### TASK DETAILS
Copy the items below verbatim, beginning at the line that contains "Open the Household tab" and continuing through the final line of the items.

>>>

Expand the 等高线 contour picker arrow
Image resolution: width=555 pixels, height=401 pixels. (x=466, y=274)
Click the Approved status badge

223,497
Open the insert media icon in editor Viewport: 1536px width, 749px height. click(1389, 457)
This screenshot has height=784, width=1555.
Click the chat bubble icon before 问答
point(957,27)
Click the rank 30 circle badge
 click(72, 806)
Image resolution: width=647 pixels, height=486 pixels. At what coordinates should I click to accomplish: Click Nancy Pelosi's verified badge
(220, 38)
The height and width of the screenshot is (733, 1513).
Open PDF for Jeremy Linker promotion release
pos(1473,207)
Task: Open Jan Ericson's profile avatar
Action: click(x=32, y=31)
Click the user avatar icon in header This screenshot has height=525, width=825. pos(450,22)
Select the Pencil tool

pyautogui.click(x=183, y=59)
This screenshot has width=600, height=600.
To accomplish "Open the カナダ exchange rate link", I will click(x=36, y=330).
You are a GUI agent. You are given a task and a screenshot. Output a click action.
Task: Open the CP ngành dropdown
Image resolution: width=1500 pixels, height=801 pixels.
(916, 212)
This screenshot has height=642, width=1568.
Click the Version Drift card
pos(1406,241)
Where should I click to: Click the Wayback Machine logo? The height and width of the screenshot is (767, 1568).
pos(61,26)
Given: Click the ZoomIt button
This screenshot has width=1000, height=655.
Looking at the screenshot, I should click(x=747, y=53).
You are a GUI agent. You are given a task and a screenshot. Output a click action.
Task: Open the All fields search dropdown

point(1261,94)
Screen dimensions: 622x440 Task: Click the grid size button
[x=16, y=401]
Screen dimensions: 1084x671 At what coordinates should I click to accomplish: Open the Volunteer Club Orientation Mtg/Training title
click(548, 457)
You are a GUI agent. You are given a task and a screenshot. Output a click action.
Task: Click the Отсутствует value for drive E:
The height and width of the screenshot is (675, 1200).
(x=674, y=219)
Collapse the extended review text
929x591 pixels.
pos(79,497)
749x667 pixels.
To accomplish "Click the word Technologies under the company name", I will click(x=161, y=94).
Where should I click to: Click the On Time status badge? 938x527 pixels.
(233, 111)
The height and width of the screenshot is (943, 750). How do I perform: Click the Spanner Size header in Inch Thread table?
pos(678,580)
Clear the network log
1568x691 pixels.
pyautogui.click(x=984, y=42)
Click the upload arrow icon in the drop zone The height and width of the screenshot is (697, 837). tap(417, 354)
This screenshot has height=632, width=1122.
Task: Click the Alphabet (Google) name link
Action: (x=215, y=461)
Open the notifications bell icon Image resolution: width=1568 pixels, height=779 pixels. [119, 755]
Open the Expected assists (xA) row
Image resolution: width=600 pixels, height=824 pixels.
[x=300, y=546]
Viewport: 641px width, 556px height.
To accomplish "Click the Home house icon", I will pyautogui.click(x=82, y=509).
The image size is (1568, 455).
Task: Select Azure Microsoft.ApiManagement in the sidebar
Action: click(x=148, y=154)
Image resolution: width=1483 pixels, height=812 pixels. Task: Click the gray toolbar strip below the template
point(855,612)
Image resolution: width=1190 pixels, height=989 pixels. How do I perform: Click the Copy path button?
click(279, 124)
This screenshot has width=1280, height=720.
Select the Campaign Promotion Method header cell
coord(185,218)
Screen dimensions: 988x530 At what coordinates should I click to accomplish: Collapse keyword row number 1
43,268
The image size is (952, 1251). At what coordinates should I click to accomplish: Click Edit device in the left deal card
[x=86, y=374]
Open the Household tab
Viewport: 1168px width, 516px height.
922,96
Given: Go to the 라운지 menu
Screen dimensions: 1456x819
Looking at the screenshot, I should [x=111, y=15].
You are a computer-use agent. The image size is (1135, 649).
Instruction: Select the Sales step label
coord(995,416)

<<<

### ANSWER TO THE TASK
Open the Household tab
Viewport: 1168px width, 516px height.
922,96
Given: Go to the 라운지 menu
Screen dimensions: 1456x819
Looking at the screenshot, I should [x=111, y=15].
You are a computer-use agent. The image size is (1135, 649).
Instruction: Select the Sales step label
coord(995,416)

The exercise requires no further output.